Essai concluant : des champignons génétiquement améliorés peuvent tuer 99% des moustiques porteurs du paludisme
Dans les années 1980, l’humble village de Soumousso, au Burkina Faso, en Afrique de l’Ouest, a aidé à combattre le paludisme par une méthode ingénieuse : des moustiquaires imprégnées d’insecticide. Malheureusement, les moustiques ont développé une résistance aux insecticides largement utilisés et les moustiquaires sont devenues bien moins efficaces. Aujourd’hui, les chercheurs ont testé une nouvelle contre-mesure contre les moustiques, un champignon génétiquement modifié qui peut tuer ces insectes porteurs du paludisme.
Lors d’essais effectués dans une structure de 600 m2 à Soumousso, appelée MosquitoSphere, construite comme une serre, mais avec des moustiquaires, le champignon a éliminé 99 % des moustiques en un mois, selon les scientifiques.
Bien que les progrès dans la lutte contre le paludisme aient été phénoménaux, la maladie infectieuse transmise par les moustiques est actuellement en recrudescence dans les pays les plus touchés d’Afrique. Dans le monde, environ 220 millions de personnes sont infectées chaque année par un dangereux parasite qui se transmet à l’homme par les piqûres de moustiques infectés. Naturellement, les scientifiques qui cherchent à éradiquer le paludisme constatent que l’arrêt de son vecteur, les moustiques, est la ligne de conduite la plus efficace.

=-=-=

Consigne: D'après l'extrait, quelle part des moustiques le champignon génétiquement modifié a-t-il éliminée en un mois dans la MosquitoSphere ?

=-=-=

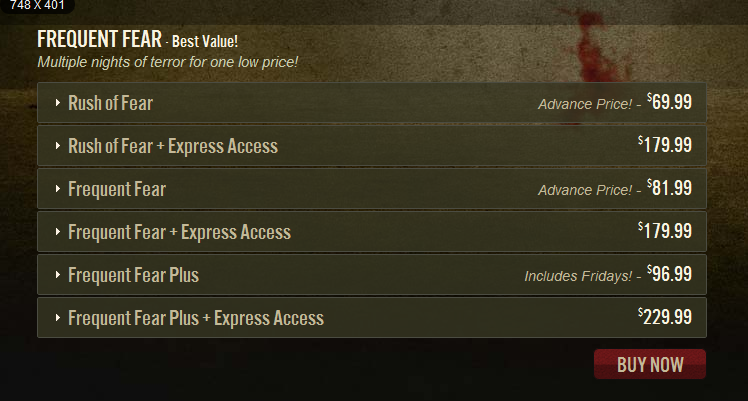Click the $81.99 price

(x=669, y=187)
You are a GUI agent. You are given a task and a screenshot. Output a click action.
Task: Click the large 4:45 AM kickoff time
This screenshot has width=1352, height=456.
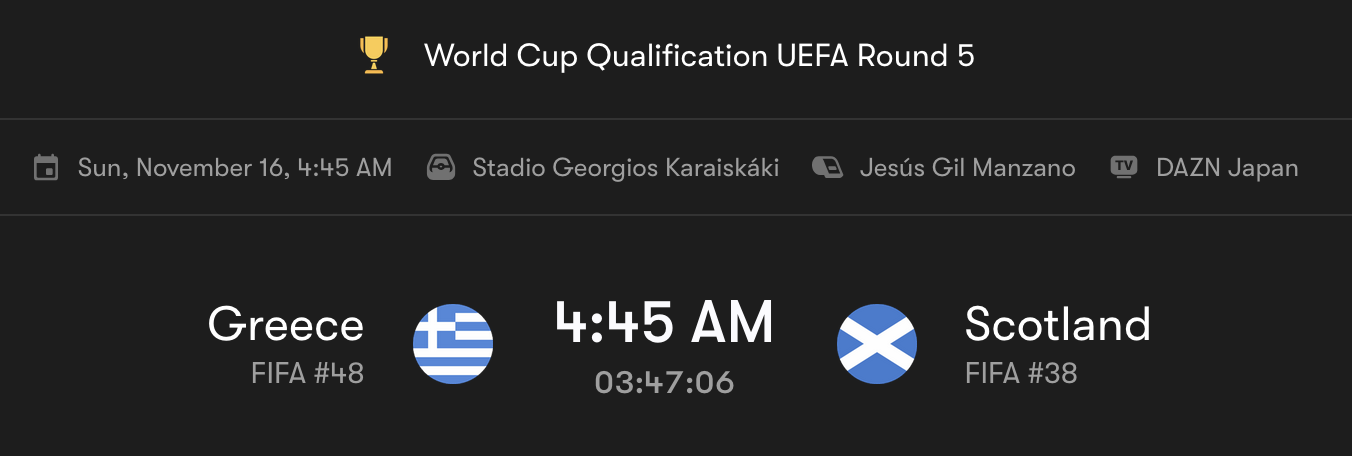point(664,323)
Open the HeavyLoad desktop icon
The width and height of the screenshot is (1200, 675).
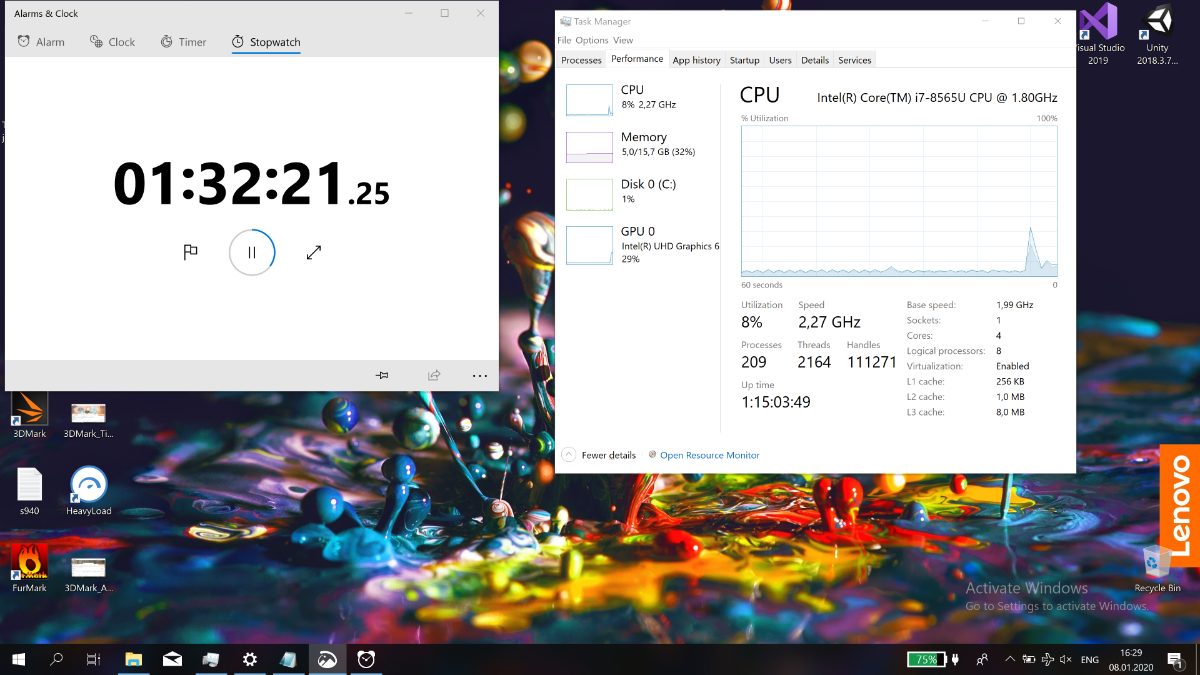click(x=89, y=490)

=-=-=

Réponse: 99 % des moustiques.